Альфсвог признаёт, что такое заключение довольно неожиданно, если принять во внимание историю взаимоотношений между лютеранскими теологами и православными богословами, отмеченную «теологическими разногласиями и взаимонепониманием, ожесточённым отсутствием общей терминологии и почти полным отсутствием контактов в течение столетий» по сравнению с отношениями между Римско-католической и протестантской церквями, которые «по меньшей мере разделяют общую терминологию, выполняющую задачу единства о темах разногласий». (Alfsvåg 2004, стр. 14) Такое мнение относительно лютеранских и православных непониманий Альфсвог объясняет развитием лютеранской теологии второго и третьего поколений после Лютера: в то время, когда христология отцов церкви и верность церковной догматической традиции оставалась в непосредственной близости православной традиции, апофатический подход Лютера к «Божественной непознаваемости» был подменён метафизической «прозрачностью откровения», соединившей Божественный мир троичного Бога с «Его записанной манифестацией в Библии». Этот рационализм стал «даже более однозначным в реформированном христианстве», что признаёт Готфрид Хоринг в своей статье «Доктрина и вероучение в протестантизме» [Lehre und Bekenntnis im Protestantismus]. Такое развитие привело к современным религиозным философским интерпретациям, утверждает Альфсвог, за исключением одиночных голосов в лице Сёрена Киркегарда. Альфсвог находит, что многие православные религиозные писатели исходят из тех же источников, что и Мартин Лютер, и во многом их позиция ближе к позиции Лютера, чем позиция большинства современных теологов, считающих, что они продолжают традицию Лютера. (Alfsvåg 2004, стр. 15) Поскольку ситуация имеет потенциальную возможность «вторичного открытия некоторых центральных элементов» в лютеранской теологической мысли, Альфсвог предлагает активное обращение к православной традиции и её современным экспертам.

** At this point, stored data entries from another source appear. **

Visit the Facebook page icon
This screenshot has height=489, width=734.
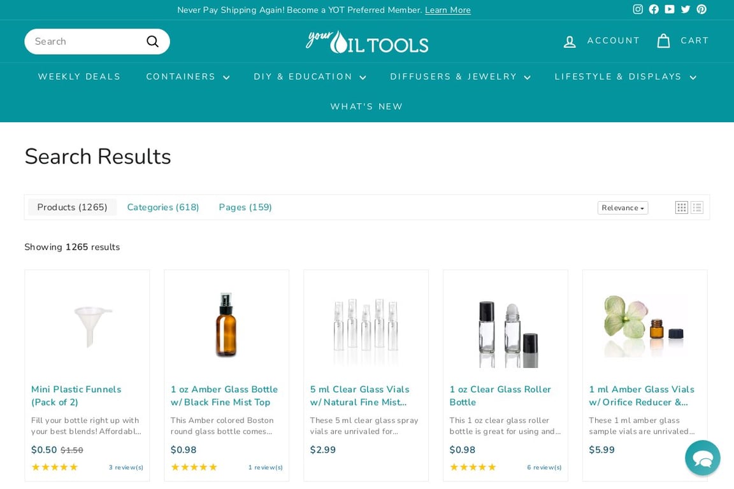(654, 10)
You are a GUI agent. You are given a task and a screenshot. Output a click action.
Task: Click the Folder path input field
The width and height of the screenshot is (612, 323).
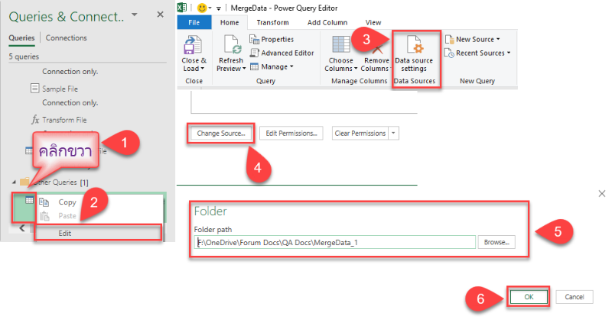[335, 242]
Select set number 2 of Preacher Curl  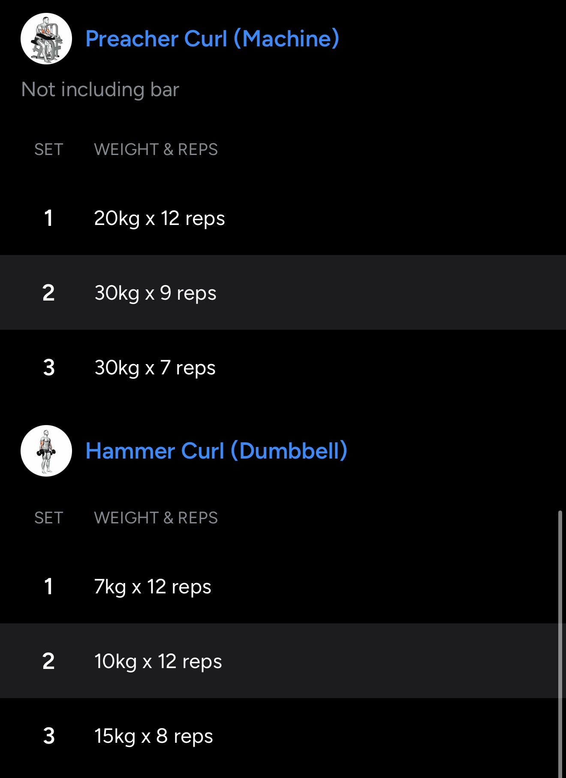click(48, 293)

То же может быть сказано в отношении православной стороны, которая могла бы признать некоторую схожесть с лютеранскими текстами и переосмыслить своё мнение о западной теологии как противостоящей восточной.
Довольно негативная оценка Вильямсом апофатизма Лосского оказывается в остром контрасте с одобрением Альчином православной идеи обожествления посредством общей жизни церкви через Святого Духа. Зайцев, со своей стороны, подчёркивает особую важность того, как Лосский представляет несозданную Благодать переданную через Святого Духа верующим христианам, поскольку и протестанты, и римские католики понимают благодать как созданную Святым Духом, которая принадлежит созданному миру, а не Божественному. Привнесение Лосским новой жизни патриархальному апофатизму привлекло внимание исследователей к интерпретации Лютером доктрины Троицы как выражению того же апофатизма, как это подчёркивает Альфсвог, и в этом Лютер оказывается ближе к Лосскому, чем ко многим лютеранским теологам двадцатого века. Как оказывается, современное восприятие наследия Владимира Лосского имеет как негативные, так и позитивные ремарки, так что более пристальный взгляд на богословие Лосского послужит к устранению многих сомнений и критических замечаний, выраженных в обсуждаемых исследованиях его наследия, что и будет проделано в последующих главах.
В настоящей главе читателю предоставляется самому проследить за тем, каким образом Владимир Лосский представляет православное богословие как откровение Божественного таинства через свою переработку патриархального наследия апофатического подхода к этому таинству, манифестацией которого является Святая Троица.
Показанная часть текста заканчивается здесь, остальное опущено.